Saved data entries:

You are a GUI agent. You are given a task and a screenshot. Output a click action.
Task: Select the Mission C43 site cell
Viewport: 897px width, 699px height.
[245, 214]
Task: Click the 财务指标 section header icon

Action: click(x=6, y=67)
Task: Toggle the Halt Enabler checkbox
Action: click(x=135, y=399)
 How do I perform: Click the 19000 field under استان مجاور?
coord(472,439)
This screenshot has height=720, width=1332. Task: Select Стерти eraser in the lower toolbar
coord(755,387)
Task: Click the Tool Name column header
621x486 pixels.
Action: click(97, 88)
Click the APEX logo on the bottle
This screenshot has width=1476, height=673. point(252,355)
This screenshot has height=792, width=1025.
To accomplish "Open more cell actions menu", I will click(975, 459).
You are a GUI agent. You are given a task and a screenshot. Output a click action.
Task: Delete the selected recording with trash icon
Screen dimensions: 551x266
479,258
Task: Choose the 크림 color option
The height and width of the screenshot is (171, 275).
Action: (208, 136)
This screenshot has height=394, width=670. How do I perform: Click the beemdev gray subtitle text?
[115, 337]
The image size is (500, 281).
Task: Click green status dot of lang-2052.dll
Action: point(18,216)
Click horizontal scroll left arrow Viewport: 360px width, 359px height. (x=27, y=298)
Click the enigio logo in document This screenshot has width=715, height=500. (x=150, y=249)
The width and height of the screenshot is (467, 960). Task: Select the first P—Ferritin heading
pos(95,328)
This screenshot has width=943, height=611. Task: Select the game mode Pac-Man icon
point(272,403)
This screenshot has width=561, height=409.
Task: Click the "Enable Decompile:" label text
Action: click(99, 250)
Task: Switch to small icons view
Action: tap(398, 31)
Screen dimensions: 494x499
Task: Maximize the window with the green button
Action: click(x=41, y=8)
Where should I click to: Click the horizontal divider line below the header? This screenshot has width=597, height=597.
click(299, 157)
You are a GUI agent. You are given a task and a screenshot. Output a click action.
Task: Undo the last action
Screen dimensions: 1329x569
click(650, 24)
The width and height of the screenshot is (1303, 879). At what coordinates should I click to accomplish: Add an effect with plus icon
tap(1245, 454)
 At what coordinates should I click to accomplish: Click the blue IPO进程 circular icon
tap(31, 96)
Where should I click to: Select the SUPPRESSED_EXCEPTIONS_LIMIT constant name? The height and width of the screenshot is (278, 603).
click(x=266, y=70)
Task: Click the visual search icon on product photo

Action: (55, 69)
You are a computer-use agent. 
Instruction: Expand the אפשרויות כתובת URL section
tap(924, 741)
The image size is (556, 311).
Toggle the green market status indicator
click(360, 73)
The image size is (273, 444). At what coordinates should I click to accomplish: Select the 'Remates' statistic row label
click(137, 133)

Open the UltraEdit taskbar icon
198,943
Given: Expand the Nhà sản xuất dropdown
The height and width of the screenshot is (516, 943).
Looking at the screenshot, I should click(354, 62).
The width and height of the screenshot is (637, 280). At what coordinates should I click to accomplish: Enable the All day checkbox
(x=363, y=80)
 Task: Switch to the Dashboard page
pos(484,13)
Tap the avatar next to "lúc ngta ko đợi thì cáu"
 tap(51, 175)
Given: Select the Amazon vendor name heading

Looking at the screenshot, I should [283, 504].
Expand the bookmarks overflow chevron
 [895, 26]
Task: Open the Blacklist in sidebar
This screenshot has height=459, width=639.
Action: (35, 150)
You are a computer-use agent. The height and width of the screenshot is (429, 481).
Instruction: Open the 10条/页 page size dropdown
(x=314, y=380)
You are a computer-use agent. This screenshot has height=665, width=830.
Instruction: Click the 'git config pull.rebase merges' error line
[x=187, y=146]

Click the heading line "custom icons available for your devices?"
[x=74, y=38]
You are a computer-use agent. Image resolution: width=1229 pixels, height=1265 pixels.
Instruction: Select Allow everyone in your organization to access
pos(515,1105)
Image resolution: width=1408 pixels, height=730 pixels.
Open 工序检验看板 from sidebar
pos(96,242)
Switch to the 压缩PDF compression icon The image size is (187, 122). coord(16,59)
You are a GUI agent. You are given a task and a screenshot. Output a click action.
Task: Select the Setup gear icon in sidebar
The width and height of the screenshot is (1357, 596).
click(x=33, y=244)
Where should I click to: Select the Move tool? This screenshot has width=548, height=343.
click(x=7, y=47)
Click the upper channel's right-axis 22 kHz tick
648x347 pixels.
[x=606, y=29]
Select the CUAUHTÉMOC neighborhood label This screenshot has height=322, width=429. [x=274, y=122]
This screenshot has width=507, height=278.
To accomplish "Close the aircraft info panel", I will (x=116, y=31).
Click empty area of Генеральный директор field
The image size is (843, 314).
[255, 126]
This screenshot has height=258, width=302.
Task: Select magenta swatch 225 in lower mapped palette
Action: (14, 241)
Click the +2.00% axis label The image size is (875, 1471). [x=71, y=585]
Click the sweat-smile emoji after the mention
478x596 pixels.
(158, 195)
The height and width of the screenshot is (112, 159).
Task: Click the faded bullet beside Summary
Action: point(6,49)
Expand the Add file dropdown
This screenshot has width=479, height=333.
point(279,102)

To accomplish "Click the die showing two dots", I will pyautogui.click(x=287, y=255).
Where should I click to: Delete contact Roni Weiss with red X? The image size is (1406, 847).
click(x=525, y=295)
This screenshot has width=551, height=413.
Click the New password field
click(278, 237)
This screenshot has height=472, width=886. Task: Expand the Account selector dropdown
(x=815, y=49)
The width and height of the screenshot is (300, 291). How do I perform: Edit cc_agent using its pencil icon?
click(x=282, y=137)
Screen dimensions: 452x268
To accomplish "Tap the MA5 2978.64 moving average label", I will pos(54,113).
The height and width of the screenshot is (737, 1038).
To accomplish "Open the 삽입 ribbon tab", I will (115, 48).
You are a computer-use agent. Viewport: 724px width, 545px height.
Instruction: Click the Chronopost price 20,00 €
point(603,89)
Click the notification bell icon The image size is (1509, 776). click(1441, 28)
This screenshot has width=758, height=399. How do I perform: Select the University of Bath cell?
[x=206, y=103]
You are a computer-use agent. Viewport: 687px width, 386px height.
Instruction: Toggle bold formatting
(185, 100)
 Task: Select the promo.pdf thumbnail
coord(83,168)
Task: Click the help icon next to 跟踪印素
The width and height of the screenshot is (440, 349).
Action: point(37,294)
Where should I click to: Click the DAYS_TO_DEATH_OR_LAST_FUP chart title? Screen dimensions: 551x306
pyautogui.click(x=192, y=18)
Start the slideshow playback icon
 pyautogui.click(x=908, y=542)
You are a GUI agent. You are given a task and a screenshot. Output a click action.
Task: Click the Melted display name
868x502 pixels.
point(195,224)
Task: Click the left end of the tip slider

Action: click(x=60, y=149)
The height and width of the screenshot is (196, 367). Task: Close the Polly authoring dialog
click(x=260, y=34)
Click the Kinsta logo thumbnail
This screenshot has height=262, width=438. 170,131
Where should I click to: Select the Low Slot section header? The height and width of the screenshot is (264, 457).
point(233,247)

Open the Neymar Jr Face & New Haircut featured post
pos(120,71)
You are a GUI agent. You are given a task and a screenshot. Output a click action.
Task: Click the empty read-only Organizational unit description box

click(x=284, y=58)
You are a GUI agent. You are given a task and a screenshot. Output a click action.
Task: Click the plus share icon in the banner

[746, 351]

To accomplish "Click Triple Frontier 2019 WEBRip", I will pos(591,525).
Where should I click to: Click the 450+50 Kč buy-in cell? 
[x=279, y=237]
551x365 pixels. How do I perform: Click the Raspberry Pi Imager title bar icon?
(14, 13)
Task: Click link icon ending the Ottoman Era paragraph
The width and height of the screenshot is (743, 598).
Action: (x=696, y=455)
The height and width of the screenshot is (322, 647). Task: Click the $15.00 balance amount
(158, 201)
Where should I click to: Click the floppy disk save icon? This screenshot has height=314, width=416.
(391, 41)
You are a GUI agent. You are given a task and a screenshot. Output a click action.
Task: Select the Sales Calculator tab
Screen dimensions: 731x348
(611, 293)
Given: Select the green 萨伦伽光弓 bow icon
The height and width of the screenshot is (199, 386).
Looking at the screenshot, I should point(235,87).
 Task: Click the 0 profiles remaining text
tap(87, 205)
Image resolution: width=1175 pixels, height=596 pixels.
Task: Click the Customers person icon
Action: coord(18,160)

WORK ORDER: The answer should consist only of the lines from the one containing "Task: Click the plus share icon in the banner" through the last line of the data, given again exactly.

OUTPUT BELOW:
Task: Click the plus share icon in the banner

[746, 351]

To accomplish "Click Triple Frontier 2019 WEBRip", I will pos(591,525).
Where should I click to: Click the 450+50 Kč buy-in cell? 
[x=279, y=237]
551x365 pixels. How do I perform: Click the Raspberry Pi Imager title bar icon?
(14, 13)
Task: Click link icon ending the Ottoman Era paragraph
The width and height of the screenshot is (743, 598).
Action: (x=696, y=455)
The height and width of the screenshot is (322, 647). Task: Click the $15.00 balance amount
(158, 201)
Where should I click to: Click the floppy disk save icon? This screenshot has height=314, width=416.
(391, 41)
You are a GUI agent. You are given a task and a screenshot. Output a click action.
Task: Select the Sales Calculator tab
Screen dimensions: 731x348
(611, 293)
Given: Select the green 萨伦伽光弓 bow icon
The height and width of the screenshot is (199, 386).
Looking at the screenshot, I should point(235,87).
 Task: Click the 0 profiles remaining text
tap(87, 205)
Image resolution: width=1175 pixels, height=596 pixels.
Task: Click the Customers person icon
Action: coord(18,160)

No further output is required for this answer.